Re: [PATCH] dma-debug: disable DMA_API_DEBUG for now

From: Torsten Kaiser
Date: Fri Jun 05 2009 - 11:52:40 EST


On Fri, Jun 5, 2009 at 12:41 PM, Joerg Roedel <joerg.roedel@xxxxxxx> wrote:
> From c0baa4d43a674c9cc321af3b23a6d5c9b46d65bd Mon Sep 17 00:00:00 2001
> From: Joerg Roedel <joerg.roedel@xxxxxxx>
> Date: Fri, 5 Jun 2009 12:01:35 +0200
> Subject: [PATCH] dma-debug: change hash_bucket_find from first-fit to best-fit
>
> Some device drivers map the same physical address multiple times to a
> dma address. Without an IOMMU this results in the same dma address being
> put into the dma-debug hash multiple times. With a first-fit match in
> hash_bucket_find() this function may return the wrong dma_debug_entry.
> This can result in false positive warnings. This patch fixes it by
> changing the first-fit behavior of hash_bucket_find() into a best-fit
> algorithm.
>
> Reported-by: Torsten Kaiser <just.for.lkml@xxxxxxxxxxxxxx>
> Reported-by: FUJITA Tomonori <fujita.tomonori@xxxxxxxxxxxxx>
> Signed-off-by: Joerg Roedel <joerg.roedel@xxxxxxx>
> ---
> lib/dma-debug.c | 43 +++++++++++++++++++++++++++++++++++++++----
> 1 files changed, 39 insertions(+), 4 deletions(-)
>
> diff --git a/lib/dma-debug.c b/lib/dma-debug.c
> index 69da09a..2b16536 100644
> --- a/lib/dma-debug.c
> +++ b/lib/dma-debug.c
> @@ -185,15 +185,50 @@ static void put_hash_bucket(struct hash_bucket *bucket,
> static struct dma_debug_entry *hash_bucket_find(struct hash_bucket *bucket,
> struct dma_debug_entry *ref)
> {
> - struct dma_debug_entry *entry;
> + struct dma_debug_entry *entry, *ret = NULL;
> + int matches = 0, match_lvl, last_lvl = 0;
>
> list_for_each_entry(entry, &bucket->list, list) {
> - if ((entry->dev_addr == ref->dev_addr) &&
> - (entry->dev == ref->dev))
> + if ((entry->dev_addr != ref->dev_addr) ||
> + (entry->dev != ref->dev))
> + continue;
> +
> + /*
> + * Some drivers map the same physical address multiple
> + * times.

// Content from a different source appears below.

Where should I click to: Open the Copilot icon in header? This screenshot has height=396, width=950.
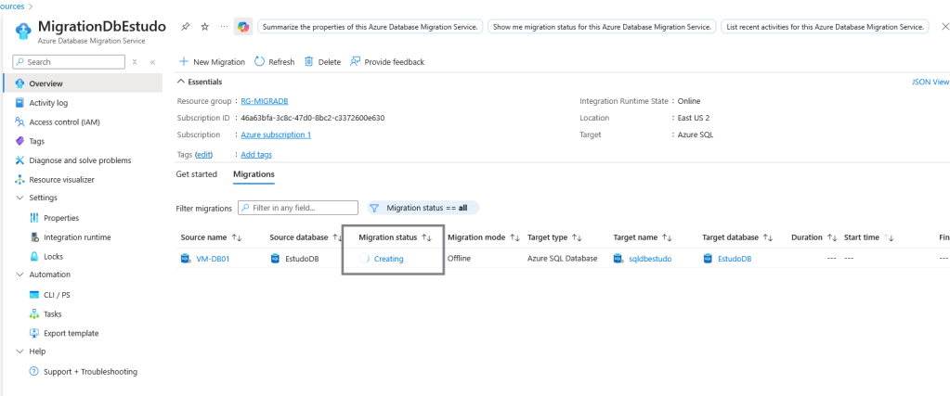point(243,27)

Without a hardware IOMMU this results in the
> + * same device addresses being put into the dma-debug
> + * hash multiple times too. This can result in false
> + * positives being reported. Therfore we implement a
> + * best-fit algorithm here which returns the entry from
> + * the hash which fits best to the reference value
> + * instead of the first-fit.
> + */
> + matches += 1;
> + match_lvl = 0;
> + entry->size == ref->size ? ++match_lvl : match_lvl;
> + entry->type == ref->type ? ++match_lvl : match_lvl;
> + entry->direction == ref->direction ? ++match_lvl : match_lvl;
> +
> + if (match_lvl == 3) {
> + /* perfect-fit - return the result */
> return entry;
> + } else if (match_lvl > last_lvl) {
> + /*
> + * We found an entry that fits better then the
> + * previous one
> + */
> + last_lvl = match_lvl;
> + ret = entry;
> + }
> }
>
> - return NULL;
> + /*
> + * If we have multiple matches but no perfect-fit, just return
> + * NULL.
> + */
> + ret = (matches == 1) ? ret : NULL;

This doesn't look right to me.
The comment above says "returns the entry from the hash which fits
best", but this will always return NULL, if there are are multiple
entrys, but no perfect match.

On a wrong unmap that would result in "DMA-API: device driver tries to
free DMA memory it has not allocated" instead of a report what kind of
mismatches happend.

Or did you mean to return NULL if there are more then one matches at
the last_lvl? Then a matches=1; is missing from the "found an entry"
block.

Should there be a warning if more then one possible match were found?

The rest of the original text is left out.